Leave the pictures out and return every line below exactly.

Stored items:
-.-.-

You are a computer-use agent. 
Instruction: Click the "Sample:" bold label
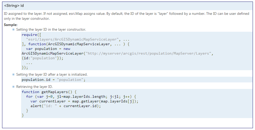point(11,25)
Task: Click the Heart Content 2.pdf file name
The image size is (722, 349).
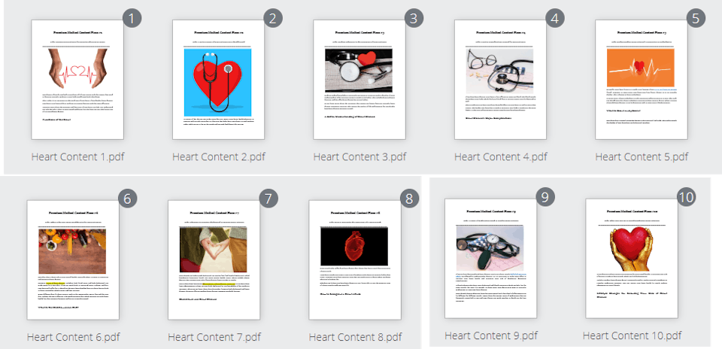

-.-.-

TASK SOLUTION:
You are a computer-use agent. 
Instruction: Click the "Sample:" bold label
point(11,25)
Task: Click the Heart Content 2.pdf file name
The image size is (722, 349).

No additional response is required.